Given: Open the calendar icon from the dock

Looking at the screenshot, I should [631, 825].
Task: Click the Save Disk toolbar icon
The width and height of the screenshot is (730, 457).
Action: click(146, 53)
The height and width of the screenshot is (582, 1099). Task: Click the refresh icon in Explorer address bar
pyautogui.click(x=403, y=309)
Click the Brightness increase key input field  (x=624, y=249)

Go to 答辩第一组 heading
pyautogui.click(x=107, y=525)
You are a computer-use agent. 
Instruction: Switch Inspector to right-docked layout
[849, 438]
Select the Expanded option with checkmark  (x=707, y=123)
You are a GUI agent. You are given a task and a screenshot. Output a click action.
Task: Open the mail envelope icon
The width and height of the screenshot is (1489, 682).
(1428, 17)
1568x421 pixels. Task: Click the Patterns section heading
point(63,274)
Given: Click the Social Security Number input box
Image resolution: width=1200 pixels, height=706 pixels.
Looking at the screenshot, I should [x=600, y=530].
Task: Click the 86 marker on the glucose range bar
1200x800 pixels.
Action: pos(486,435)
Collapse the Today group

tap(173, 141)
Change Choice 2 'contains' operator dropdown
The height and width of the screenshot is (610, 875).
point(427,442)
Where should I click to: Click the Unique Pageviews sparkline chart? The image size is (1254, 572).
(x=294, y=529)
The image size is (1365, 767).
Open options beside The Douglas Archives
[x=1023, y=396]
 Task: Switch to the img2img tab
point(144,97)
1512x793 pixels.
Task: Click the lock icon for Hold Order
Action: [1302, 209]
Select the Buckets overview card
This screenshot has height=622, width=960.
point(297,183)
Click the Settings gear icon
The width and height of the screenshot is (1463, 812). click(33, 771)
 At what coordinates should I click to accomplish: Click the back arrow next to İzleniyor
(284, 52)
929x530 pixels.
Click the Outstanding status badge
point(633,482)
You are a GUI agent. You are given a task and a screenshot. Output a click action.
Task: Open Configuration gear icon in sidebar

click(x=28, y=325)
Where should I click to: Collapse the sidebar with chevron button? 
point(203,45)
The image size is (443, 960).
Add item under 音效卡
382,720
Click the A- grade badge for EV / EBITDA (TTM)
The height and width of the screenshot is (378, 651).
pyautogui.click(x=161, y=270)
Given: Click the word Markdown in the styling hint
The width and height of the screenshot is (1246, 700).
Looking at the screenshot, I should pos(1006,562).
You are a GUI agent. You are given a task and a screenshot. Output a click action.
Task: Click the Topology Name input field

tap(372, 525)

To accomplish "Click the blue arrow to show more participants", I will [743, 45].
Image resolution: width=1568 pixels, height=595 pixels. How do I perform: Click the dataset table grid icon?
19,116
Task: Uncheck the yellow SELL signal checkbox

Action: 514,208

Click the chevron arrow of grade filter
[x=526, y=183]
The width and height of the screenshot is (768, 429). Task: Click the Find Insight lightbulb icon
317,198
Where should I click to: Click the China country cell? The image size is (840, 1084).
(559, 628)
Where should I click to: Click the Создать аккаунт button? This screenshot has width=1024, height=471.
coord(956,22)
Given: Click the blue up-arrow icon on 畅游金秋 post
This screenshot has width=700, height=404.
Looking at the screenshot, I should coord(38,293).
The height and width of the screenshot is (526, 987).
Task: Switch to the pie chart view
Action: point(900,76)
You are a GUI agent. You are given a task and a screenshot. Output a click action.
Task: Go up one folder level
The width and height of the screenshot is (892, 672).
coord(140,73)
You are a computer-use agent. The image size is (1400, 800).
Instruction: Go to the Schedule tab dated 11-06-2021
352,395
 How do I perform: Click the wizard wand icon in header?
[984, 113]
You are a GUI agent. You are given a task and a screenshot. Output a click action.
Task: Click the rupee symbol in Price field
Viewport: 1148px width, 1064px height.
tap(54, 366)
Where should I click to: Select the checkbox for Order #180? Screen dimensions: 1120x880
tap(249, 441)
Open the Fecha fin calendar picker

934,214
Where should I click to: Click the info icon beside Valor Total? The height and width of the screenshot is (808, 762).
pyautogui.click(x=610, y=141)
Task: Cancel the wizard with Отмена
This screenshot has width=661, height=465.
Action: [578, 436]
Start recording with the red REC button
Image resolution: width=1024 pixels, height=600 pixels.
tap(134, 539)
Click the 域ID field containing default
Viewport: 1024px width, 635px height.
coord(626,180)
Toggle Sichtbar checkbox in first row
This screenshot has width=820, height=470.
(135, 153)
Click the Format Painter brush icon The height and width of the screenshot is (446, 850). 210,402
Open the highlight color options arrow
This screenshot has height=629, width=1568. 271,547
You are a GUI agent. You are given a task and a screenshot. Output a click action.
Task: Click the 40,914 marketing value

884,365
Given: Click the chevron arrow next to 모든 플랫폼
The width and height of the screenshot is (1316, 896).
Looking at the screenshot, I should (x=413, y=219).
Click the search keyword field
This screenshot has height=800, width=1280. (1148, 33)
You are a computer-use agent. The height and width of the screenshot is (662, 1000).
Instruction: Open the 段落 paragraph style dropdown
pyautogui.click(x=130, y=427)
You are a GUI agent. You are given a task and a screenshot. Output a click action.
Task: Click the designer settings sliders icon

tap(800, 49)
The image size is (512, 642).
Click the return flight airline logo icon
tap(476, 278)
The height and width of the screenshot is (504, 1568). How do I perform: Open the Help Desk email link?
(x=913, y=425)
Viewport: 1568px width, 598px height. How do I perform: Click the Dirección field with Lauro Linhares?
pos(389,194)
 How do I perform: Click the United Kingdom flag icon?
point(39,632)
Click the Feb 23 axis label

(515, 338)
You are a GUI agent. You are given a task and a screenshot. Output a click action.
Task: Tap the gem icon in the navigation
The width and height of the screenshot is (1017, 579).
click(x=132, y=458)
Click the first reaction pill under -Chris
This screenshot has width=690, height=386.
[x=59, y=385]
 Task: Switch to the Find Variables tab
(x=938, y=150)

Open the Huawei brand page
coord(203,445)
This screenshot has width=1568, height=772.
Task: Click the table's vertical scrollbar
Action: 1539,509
━━━━━━━━━━
**PROBLEM REQUIREMENTS**
Using the data above, return each line that includes the word "blue".

**EXERCISE RESPONSE**
To accomplish "Click the blue arrow to show more participants", I will [743, 45].
Given: Click the blue up-arrow icon on 畅游金秋 post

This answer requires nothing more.